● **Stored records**
★ ★ ★ ★ ★ ★ ★

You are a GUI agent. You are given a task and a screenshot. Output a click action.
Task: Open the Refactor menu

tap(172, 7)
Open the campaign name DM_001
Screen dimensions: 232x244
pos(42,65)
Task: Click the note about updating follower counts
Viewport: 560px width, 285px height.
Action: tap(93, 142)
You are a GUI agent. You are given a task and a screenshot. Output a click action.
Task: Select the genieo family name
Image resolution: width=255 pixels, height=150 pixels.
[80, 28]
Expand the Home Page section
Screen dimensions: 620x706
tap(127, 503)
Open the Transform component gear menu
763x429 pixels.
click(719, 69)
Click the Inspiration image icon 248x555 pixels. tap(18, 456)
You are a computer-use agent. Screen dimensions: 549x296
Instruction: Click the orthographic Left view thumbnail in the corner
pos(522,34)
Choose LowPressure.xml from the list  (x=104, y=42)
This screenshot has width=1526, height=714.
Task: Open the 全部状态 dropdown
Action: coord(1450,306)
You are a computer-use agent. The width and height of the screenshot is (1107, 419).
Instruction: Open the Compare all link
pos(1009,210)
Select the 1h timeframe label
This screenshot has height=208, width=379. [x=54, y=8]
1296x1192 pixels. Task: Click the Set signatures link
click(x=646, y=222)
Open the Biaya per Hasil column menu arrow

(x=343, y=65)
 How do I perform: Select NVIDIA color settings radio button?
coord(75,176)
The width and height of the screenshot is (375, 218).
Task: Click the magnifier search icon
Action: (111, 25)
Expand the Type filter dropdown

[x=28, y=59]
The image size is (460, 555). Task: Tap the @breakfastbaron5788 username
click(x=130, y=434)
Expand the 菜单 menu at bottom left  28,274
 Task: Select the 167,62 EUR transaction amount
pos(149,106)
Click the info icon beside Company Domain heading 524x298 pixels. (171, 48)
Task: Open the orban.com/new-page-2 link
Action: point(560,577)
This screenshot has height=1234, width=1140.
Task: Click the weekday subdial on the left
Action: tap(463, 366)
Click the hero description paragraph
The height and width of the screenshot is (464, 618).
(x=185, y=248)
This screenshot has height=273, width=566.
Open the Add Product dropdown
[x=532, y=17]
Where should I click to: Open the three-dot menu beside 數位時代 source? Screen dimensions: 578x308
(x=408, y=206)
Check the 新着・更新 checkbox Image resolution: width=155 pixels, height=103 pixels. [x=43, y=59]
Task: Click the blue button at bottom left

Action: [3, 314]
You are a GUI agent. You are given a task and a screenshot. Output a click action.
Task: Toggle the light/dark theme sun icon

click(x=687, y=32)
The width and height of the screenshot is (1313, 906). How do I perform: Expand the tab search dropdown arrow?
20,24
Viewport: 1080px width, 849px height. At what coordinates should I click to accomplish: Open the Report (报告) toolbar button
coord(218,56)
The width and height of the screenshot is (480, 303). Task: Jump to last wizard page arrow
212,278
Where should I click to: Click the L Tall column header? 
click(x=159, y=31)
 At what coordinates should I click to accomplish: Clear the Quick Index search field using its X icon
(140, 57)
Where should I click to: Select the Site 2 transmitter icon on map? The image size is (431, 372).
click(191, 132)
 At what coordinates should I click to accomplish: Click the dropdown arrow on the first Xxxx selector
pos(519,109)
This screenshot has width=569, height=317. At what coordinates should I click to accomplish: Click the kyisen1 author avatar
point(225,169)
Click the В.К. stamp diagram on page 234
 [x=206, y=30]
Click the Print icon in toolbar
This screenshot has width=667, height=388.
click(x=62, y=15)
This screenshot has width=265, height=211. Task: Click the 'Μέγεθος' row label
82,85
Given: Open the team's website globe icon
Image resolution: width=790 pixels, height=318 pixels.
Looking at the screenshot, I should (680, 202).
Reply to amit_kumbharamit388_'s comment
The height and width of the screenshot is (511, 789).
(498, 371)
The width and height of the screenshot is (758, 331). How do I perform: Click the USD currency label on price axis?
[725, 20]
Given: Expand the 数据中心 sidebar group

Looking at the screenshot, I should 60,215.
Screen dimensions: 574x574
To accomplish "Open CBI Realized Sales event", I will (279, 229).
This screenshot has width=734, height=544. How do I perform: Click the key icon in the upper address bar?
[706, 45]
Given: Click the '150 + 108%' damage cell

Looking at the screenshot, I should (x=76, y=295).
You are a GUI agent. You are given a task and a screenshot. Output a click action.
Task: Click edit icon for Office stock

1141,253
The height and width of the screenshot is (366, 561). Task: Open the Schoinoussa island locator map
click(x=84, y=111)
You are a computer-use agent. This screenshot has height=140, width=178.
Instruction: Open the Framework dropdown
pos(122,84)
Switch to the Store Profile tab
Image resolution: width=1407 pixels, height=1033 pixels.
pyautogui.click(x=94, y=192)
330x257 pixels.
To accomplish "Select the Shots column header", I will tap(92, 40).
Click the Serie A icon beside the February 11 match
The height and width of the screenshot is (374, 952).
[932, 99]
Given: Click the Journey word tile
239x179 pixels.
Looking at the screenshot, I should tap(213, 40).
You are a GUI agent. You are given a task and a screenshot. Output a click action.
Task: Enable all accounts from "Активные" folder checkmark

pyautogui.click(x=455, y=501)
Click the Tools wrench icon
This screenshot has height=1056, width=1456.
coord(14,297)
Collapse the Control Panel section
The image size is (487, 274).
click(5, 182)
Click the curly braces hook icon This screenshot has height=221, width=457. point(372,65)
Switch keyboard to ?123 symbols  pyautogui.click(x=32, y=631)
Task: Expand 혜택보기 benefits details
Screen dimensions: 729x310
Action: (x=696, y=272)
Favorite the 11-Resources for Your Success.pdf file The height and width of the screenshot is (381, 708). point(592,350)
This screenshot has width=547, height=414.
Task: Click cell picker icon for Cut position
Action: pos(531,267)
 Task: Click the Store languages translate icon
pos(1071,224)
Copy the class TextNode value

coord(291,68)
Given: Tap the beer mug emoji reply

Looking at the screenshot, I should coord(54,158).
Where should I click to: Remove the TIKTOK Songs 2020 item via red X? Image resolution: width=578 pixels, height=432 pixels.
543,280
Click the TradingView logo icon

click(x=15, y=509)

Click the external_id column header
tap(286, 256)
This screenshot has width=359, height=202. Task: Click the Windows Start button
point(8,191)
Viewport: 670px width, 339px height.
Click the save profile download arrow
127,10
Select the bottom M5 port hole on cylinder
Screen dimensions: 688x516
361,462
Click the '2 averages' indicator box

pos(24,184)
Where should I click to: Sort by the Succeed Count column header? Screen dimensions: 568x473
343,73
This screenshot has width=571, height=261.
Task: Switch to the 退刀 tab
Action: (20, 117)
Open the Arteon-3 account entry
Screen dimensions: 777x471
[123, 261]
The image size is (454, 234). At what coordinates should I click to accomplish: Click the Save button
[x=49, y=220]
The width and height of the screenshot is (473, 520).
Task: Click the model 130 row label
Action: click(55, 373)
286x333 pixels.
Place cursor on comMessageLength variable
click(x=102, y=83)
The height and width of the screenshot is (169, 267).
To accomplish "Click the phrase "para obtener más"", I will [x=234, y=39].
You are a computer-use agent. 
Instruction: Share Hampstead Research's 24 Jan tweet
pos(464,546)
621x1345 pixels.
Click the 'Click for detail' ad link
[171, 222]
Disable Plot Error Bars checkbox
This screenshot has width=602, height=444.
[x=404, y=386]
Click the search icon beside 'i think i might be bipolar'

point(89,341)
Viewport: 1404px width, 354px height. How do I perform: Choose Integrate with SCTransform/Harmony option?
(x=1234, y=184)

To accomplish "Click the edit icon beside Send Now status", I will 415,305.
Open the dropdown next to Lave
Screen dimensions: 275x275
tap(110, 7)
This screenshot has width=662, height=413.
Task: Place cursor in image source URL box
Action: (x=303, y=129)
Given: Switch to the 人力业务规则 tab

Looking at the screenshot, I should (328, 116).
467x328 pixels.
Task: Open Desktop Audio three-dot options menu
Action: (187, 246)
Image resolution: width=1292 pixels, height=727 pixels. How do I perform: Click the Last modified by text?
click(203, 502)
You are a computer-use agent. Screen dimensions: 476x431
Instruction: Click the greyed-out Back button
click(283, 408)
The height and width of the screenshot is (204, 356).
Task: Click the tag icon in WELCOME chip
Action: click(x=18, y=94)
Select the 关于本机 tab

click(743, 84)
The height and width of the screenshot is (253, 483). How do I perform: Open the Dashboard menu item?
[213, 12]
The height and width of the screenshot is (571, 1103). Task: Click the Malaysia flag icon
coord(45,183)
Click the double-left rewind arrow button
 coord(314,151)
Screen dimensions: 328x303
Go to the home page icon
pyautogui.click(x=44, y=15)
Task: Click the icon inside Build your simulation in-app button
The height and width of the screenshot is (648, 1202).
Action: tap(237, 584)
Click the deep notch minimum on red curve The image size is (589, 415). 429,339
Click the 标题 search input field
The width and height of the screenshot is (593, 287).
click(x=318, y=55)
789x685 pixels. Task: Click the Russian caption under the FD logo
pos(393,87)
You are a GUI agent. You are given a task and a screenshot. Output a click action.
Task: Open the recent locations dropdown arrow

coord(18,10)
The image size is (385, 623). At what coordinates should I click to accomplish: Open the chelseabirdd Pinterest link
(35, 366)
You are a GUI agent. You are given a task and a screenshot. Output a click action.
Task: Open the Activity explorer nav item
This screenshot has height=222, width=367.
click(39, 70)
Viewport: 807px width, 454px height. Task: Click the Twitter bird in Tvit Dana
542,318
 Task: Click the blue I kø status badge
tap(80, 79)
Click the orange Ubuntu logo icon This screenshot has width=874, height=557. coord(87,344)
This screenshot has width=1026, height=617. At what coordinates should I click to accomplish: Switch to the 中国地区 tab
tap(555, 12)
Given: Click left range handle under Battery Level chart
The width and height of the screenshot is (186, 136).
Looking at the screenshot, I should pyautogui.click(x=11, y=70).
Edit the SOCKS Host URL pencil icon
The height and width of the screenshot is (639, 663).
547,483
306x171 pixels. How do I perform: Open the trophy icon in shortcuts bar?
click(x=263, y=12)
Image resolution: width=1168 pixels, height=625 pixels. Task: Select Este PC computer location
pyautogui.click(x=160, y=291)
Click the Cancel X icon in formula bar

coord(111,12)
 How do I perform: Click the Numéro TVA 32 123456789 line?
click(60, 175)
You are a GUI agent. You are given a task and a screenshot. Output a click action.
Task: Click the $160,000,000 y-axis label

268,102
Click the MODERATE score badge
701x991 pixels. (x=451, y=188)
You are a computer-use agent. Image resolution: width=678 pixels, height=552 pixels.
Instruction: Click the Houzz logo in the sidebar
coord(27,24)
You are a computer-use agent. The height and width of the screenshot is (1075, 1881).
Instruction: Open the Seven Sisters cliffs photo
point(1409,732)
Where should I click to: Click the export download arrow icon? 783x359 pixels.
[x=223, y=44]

★ ★ ★ ★ ★ ★ ★

● **How to complete this task**
Each line above that contains the word "checkbox" must be copied.

● **Result**
Check the 新着・更新 checkbox Image resolution: width=155 pixels, height=103 pixels. [x=43, y=59]
Disable Plot Error Bars checkbox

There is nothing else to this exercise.